Selected passage -
※ ※ ※

Our visual analysis in Part 2 is based on a sample of television representations spanning a period from 1992, which coincided with the foundation of the Bloody Sunday Justice Campaign, to 2010 and the Saville Report. The analysis ranges from current-affairs and documentary films in Chapter 4 to the TV drama-documentaries, Bloody Sunday and Sunday, in Chapter 5. We employ a method of structured, visual analysis that pays particular attention to the interplay between elements in three dimensions: the verbal dimension (the narrative as spoken by narrator or presenter and supported by documentary evidence and interviewees etc.); the audio-visual dimension (contemporaneous film footage, archive and found-film footage, photographs, actuality sound, sound-effects and musical score); and the performative dimension (the demeanour and body language of key actors and the personal interaction between them). As with the newspapers, our method is thematic and qualitative, but we are also aware of the institutional characteristics of television that distinguish it from those of newspapers (for example, the legal requirement for impartiality and balance); and of the formal characteristics that determine particular modes of production, presentation and potential audience-reception in different ways, and to different effect, than those of print journalism. This acknowledges essential differences between a TV news item, a current-affairs programme, a documentary and a drama-documentary, differences that affect the visual representation of Bloody Sunday and its aftermath in some revealing ways.
As we shall see, much of the British media coverage of Bloody Sunday at the time paid little regard to the context within which the fatal events of the day took place. Instead there was a tendency to portray the event as something that defied rational explanation or investigation. Bloody Sunday was either a tragedy or an example of Ireland’s violent fate. Seen in those terms it was easy to absolve the British Army of any responsibility for the deaths and injuries since the soldiers’ actions were a sadly inevitable response to the provocation of the innately intemperate Irish. However, Bloody Sunday looks less like an act of fate when seen in the context of the disputed constitution of Northern Ireland, which was created when the British government partitioned the island of Ireland in 1920.

※ ※ ※

(Entries for locating text and elements)

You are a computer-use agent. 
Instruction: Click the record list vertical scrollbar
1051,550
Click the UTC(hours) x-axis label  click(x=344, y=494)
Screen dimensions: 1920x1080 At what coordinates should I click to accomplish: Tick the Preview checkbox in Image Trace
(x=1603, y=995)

※ ※ ※

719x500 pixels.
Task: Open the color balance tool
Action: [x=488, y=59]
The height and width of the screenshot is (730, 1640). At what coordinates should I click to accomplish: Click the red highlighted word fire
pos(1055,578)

※ ※ ※

Exercise requirements -
[A] Rename "checkbox" to "check box" in the listing's stretch from the line containing "Click the UTC(hours)" through the line containing "(x=1603, y=995)", and write out only those lines with nothing else changed.
[B] Extend the passage on media representations of Bloody Sunday, picking up right after its final sentence.

Task-by-task outputs -
[A]
Click the UTC(hours) x-axis label  click(x=344, y=494)
Screen dimensions: 1920x1080 At what coordinates should I click to accomplish: Tick the Preview check box in Image Trace
(x=1603, y=995)

[B]
Bloody Sunday in context5
Partition guaranteed unionists and Protestants an in-built majority in the newly formed northern state and, in an effort to maintain their hegemony, they discriminated against the Catholic, Irish nationalist minority in terms of employment and housing and by way of gerrymandering electoral boundaries. But by the 1960s unionist domination faced a serious challenge from a civil-rights coalition comprising an aspiring Catholic middle class and a Catholic working class, whose relative poverty fed a deep sense of grievance and discontent. They were joined in their campaign by liberal reformers and student radicals, many of whom were inspired by the black civil-rights movement in the United States. What became the Northern Ireland Civil Rights Association (NICRA) demanded democratic reforms and an end to the sectarian allocation of jobs and housing. Faced with such a threat to its power and privilege, the unionist establishment was determined to see the nefarious hand of militant Irish republicanism at work, even though by the 1960s the IRA was largely a spent force. Nevertheless, the Royal Ulster Constabulary (RUC) and the reservist Ulster Special Constabulary (or B Specials) as well as hard-line unionists met the challenge with violent force.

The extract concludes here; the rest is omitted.